If $O \in \mathcal{T}_1(\mathcal{B})$ then for each $x \in O$ pick $B_x \in \mathcal{B}$ as promised by the definition of $\mathcal{T}_1(\mathcal{B})$ and note that $$\bigcup \{B_x: x \in O\} = O$$ each $x \in O$ is in its "own" $B_x$, hence in the left hand union, and all sets in the left hand union are subsets of $O$ hence so is their union (for the other inclusion). Then using $\mathcal{C} = \{B_x: x \in O\}\subseteq \mathcal{B}$ we see that $O \in \mathcal{T}_2(\mathcal{B})$.

OTOH, if $O \in \mathcal{T}_2(\mathcal{B})$ write $O = \bigcup \mathcal{C}$ for some $\mathcal{C} \subseteq \mathcal{B}$. If now $x \in O$ this means that there is some $C\in \mathcal{C} \subseteq \mathcal{B}$ such that $x \in C$ (definition of union) and as clearly $C \subseteq \bigcup \mathcal{C}=O$ we have shown (as $x \in O$ was arbitrary) that $O \in \mathcal{T}_1(\mathcal{B})$, showing equality of these topologies.
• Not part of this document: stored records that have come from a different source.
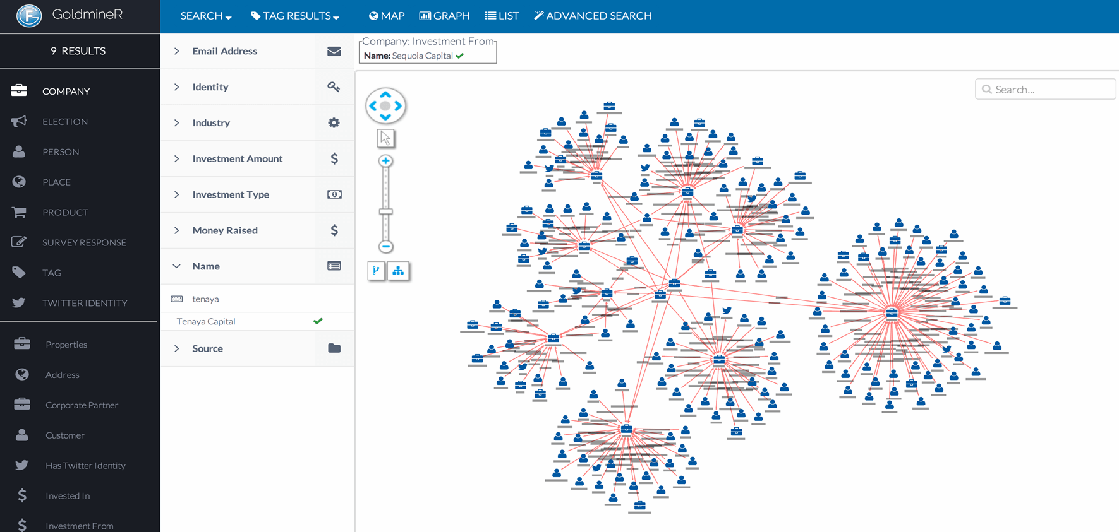Click the zoom slider handle
The width and height of the screenshot is (1119, 532).
click(x=385, y=211)
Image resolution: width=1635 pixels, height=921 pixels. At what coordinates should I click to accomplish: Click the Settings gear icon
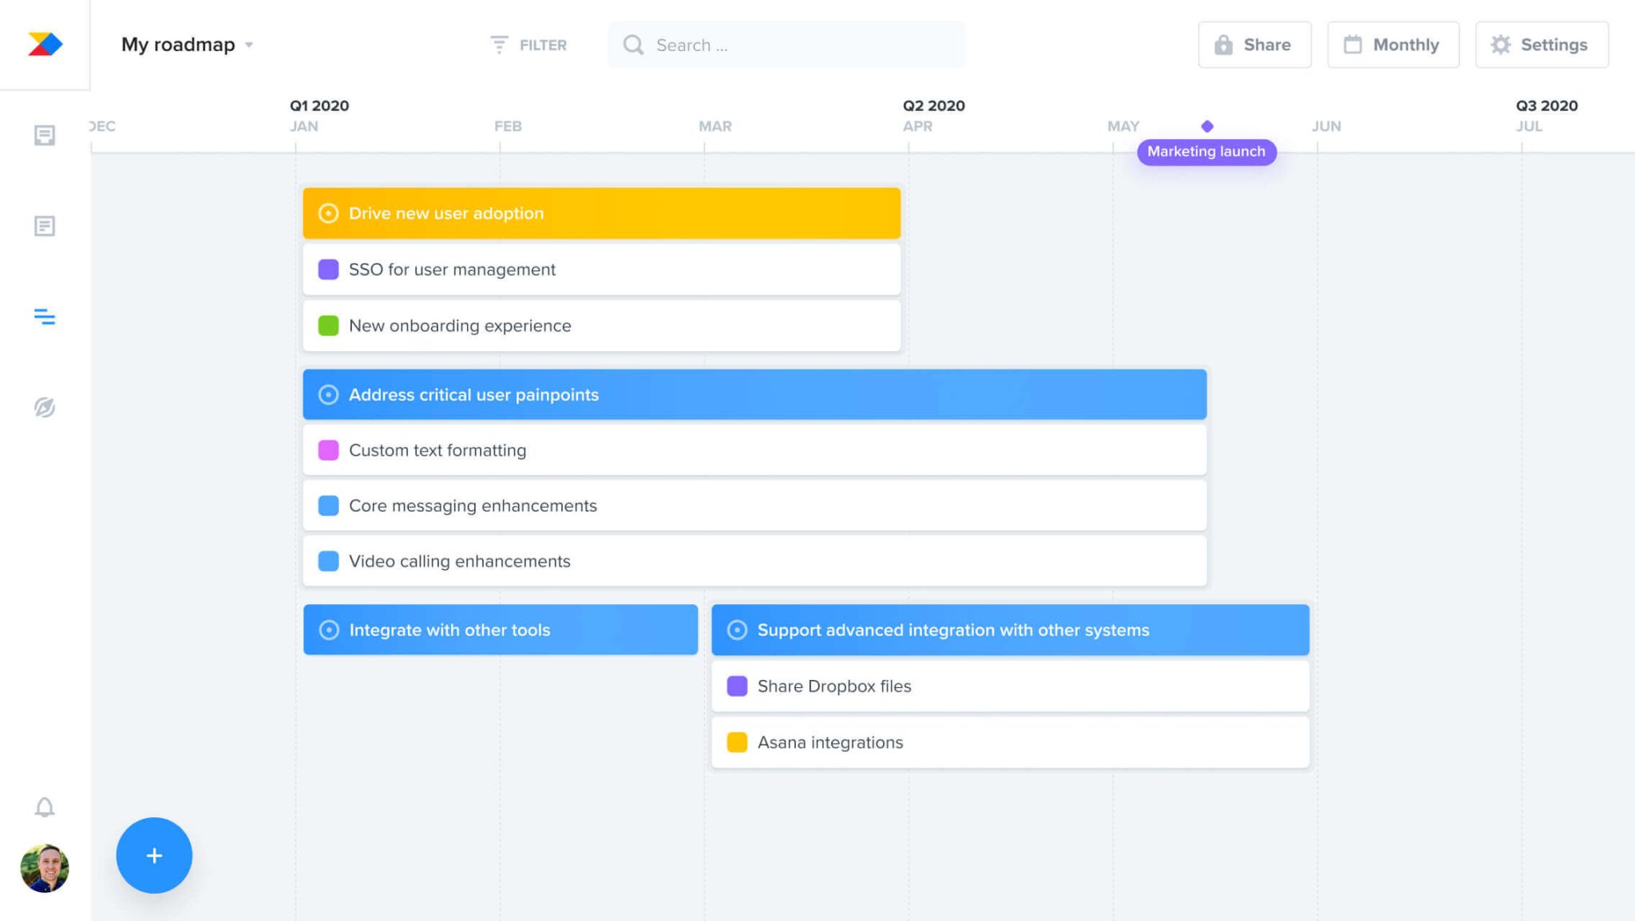coord(1502,45)
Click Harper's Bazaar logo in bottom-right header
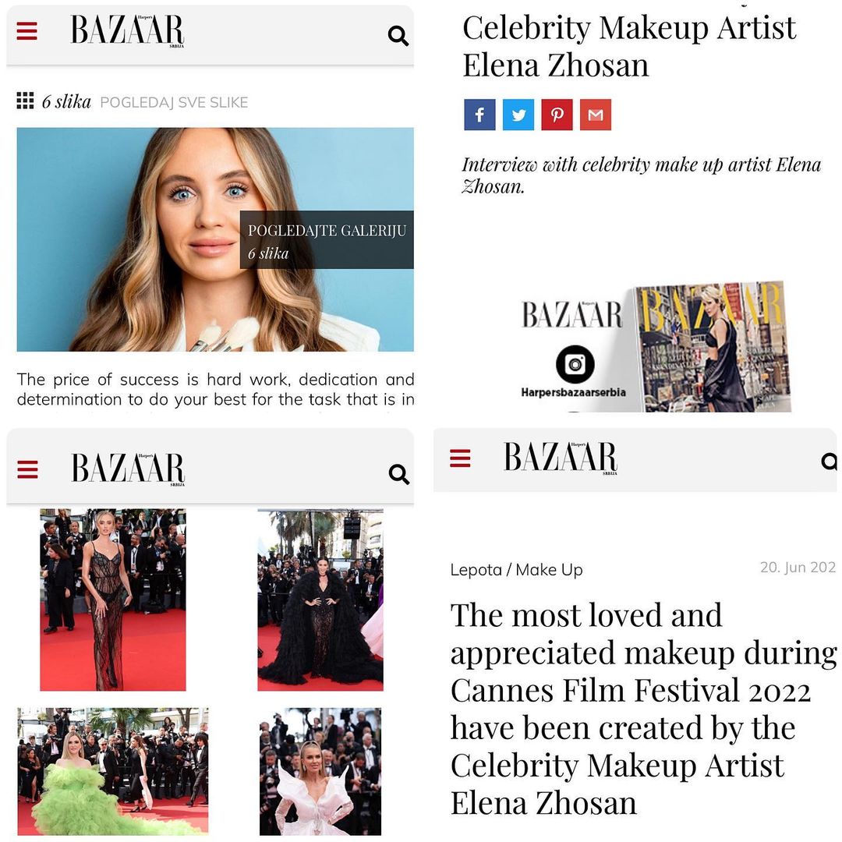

Note that this holds regardless of whether the base comes from a metric or not.

So the fact that the induced topology on a metric space is the set of unions of open balls, is a combination of the fact that $\mathcal{B}_d$ obeys the two base properties (the only place where we use the metric axioms (and not even their full force)) plus the general fact I descibed above on how the two ways of generating a topology from a base ($\mathcal{T}_1(\mathcal{B})$ vs $\mathcal{T}_2(\mathcal{B})$) are equivalent in general.

You might recognise some or all of the arguments you used yourself. I just want to point out the separation of these two facts.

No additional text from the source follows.